*Written request A:* Reproduce word for word the part of the essay about feeling empty after achievement that opens with the words containing "I had just finished" and closes with "felt that way.".
*Written request B:* In the essay about feeling empty after achievement, how long had the writer been working toward the milestone?

*Supplied text:*
I remember a night when I should have felt good.
I had just finished something I’d been working toward for months. The kind of milestone that, from the outside, looks like progress. Something I would have told myself—earlier in the process—would feel satisfying once I got there.
I closed my laptop, sat back, and waited for that feeling to land.
And it didn’t.
Not in any lasting way.
There was a brief moment of relief. Maybe a flicker of “okay, that’s done.” But within minutes, my mind had already moved on to what was next. What else needed to be done. What I should be thinking about now that this was over.
I remember sitting there, noticing how quickly the moment passed, and thinking:
That’s it?
And then, almost immediately after:
Okay, what’s next?
It wasn’t dramatic. It wasn’t upsetting in an obvious way.
But it was… empty.
And if I’m honest, it wasn’t the first time I’d felt that way.
It was just the first time I really noticed it.
It starts with being good at getting things done

Most people who become highly productive don’t set out to replace feeling with doing.
They start out as people who are good at handling things.
They’re the ones who figure things out early, who learn how to get things done, who realize—often without being told directly—that being capable gets a response. Approval, recognition, a sense of being valued.
And that matters.
Because if being capable leads to positive feedback, your system starts to lean in that direction. Not consciously—just naturally.
Doing becomes something that works.
And anything that works, you repeat.

*Data listing:*
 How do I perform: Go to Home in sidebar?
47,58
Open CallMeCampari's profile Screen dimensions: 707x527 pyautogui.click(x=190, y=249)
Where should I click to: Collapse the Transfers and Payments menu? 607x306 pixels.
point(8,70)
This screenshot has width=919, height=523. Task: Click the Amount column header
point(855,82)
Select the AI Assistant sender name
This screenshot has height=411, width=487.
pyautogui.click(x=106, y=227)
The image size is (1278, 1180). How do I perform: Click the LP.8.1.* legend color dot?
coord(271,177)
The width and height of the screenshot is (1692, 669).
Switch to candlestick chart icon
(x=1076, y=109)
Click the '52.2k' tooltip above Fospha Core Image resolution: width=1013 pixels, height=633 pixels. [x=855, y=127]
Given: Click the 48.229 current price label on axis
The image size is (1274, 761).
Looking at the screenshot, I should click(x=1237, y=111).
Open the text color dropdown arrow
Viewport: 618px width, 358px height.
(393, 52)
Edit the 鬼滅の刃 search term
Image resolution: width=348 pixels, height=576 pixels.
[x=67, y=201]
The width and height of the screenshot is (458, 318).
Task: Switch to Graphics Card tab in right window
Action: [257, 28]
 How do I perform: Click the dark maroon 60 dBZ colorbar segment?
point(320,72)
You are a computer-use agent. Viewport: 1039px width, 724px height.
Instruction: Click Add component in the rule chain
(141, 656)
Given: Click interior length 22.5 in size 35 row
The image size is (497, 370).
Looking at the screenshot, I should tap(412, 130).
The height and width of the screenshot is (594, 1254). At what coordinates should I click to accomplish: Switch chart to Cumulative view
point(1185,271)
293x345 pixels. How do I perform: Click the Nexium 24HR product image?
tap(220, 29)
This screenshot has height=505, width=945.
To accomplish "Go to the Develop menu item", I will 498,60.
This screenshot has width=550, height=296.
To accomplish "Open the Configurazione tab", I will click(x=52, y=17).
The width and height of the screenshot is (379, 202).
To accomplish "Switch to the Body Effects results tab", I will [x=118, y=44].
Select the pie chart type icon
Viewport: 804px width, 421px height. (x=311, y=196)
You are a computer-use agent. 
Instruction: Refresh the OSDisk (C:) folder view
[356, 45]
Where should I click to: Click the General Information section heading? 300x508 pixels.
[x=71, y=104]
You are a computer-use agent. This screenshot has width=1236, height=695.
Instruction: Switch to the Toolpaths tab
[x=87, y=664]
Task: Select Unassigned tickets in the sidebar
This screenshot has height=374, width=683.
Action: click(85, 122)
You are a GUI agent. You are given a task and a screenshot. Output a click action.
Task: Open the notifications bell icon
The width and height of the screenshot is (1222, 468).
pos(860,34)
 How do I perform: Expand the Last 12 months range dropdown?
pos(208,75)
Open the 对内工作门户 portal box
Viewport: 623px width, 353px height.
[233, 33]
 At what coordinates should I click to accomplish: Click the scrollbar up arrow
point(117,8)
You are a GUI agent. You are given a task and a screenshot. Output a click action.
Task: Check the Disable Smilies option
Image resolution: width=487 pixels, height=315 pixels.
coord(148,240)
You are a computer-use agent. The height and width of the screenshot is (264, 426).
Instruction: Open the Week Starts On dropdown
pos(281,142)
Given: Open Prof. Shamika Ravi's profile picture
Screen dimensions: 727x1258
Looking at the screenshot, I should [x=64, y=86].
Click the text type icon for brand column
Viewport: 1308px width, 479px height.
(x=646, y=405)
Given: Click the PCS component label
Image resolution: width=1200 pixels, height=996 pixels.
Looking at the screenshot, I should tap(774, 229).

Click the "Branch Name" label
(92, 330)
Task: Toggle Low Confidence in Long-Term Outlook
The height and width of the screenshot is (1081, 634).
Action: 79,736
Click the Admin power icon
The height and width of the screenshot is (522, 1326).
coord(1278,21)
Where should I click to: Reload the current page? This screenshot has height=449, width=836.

*Complete answer A:*
I had just finished something I’d been working toward for months. The kind of milestone that, from the outside, looks like progress. Something I would have told myself—earlier in the process—would feel satisfying once I got there.
I closed my laptop, sat back, and waited for that feeling to land.
And it didn’t.
Not in any lasting way.
There was a brief moment of relief. Maybe a flicker of “okay, that’s done.” But within minutes, my mind had already moved on to what was next. What else needed to be done. What I should be thinking about now that this was over.
I remember sitting there, noticing how quickly the moment passed, and thinking:
That’s it?
And then, almost immediately after:
Okay, what’s next?
It wasn’t dramatic. It wasn’t upsetting in an obvious way.
But it was… empty.
And if I’m honest, it wasn’t the first time I’d felt that way.

*Complete answer B:* For months.